近接武器はないようだが、恐らくは俺に使われることを恐れて持ち込んでいないのだろう。
でなければ推定ゴーレムが人型である理由はないし、バリスタが使えるのに持ち込んでいないことにも説明が付かない。
(つまりセイゼリアは魔法技術を伸ばし、しっかりと軍事転用できているってことか)
まったくカナンとは大違いである。
二百年という俺の眠っていた時間でどれだけセイゼリアが発展したかは正確にはわからない。
こうなると急ごしらえの橋頭保ではなく、きちんとしたセイゼリアの街並みくらいは見ておくべきだったかと今更ならが悔やむが、致命的な状況に陥る前にそれを知れたので良しとしておこう。
折角なのでもう少し詳細な情報を、とじりじり距離を詰める。
一応魔法的な何かで索敵されている恐れはあるので魔力感知も欠かさない。
前に進めば進むほど情報量も増えてくる。
(ゴーレムは十体で間違いないが……)
魔術師の数が多い。
少なくともゴーレムの数の倍はいる。
その質がどれほどのものかは不明だが、あのゴーレムが前衛を完璧にこなせるというのであれば、中々に厄介な布陣なのではなかろうか?

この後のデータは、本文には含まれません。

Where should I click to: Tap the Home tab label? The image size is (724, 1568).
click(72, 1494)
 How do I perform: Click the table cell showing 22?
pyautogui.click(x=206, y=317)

もう少し近づいても大丈夫だろうと警戒を厳にゆっくりと進む。
そして視界が更に広まった時、俺の目には信じられないものが映った。
見知った顔が棒立ちのゴーレムに吊るされていた。
人型のゴーレムの首にかけられた縄で両手を縛られ、吊るされている裸のディエラはただ項垂れていた。

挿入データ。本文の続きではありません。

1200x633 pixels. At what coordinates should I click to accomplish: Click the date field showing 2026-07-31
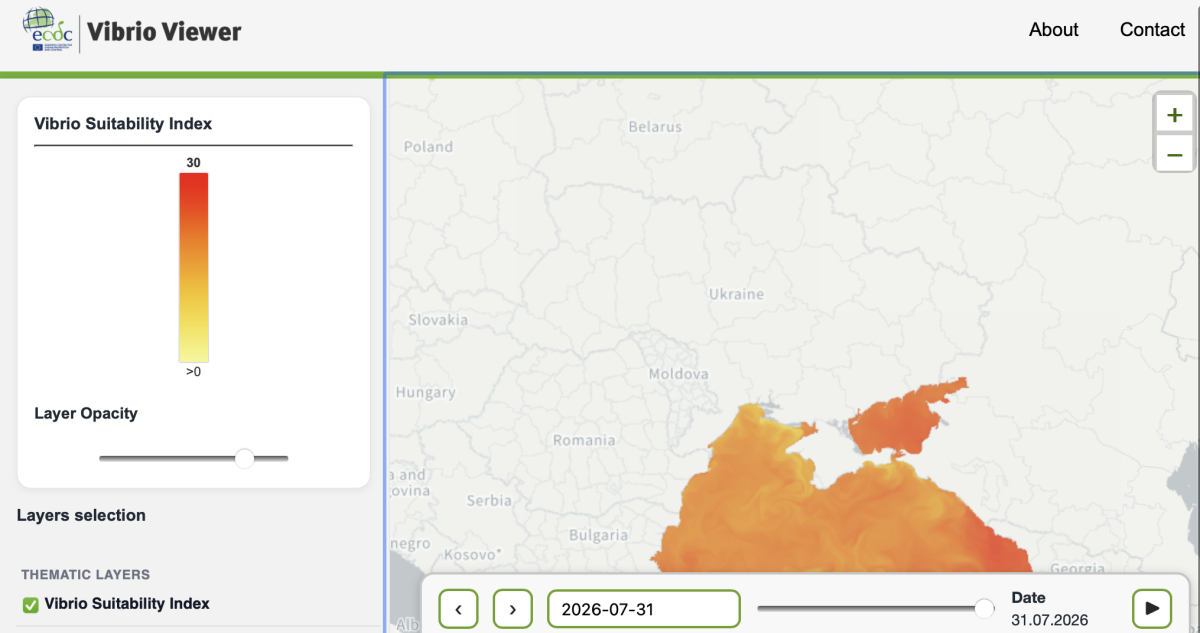(x=644, y=608)
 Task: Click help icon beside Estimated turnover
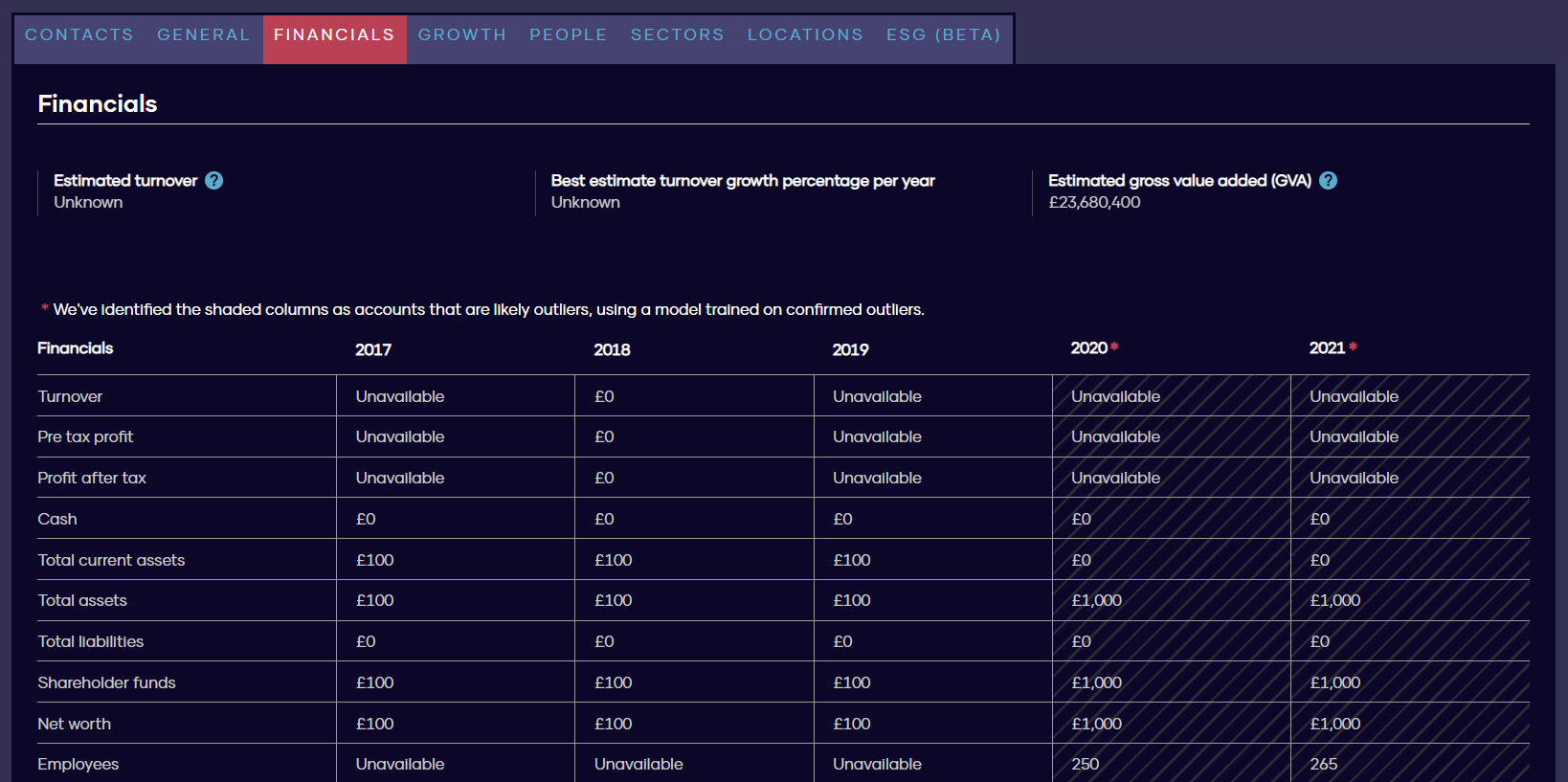214,181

同様にその隣にはレナの姿もあり、ピクリとも動かない彼女たちの生死は不明。
咄嗟におっぱいさんのおっぱいを望遠能力で凝視――彼女の胸は呼吸に合わせてしっかりと動いていたことでホッとする。
しかしこの状況はどういうことか?
魔術師はセイゼリアでは敬意を払われているのではなかったのか?
わからぬ状況に二の足を踏む。
彼女たちの姿を見れば何をされたかなど言うまでもない。
もしも、昨日見かけた狼煙を無視していなければ、彼女たちを救うことができていたのではないだろうか?
頭に過った後悔が俺の足をその場に留める。
だが、俺が動く理由など簡単に生まれる。
人間というものは、どの時代も変わらないのだ。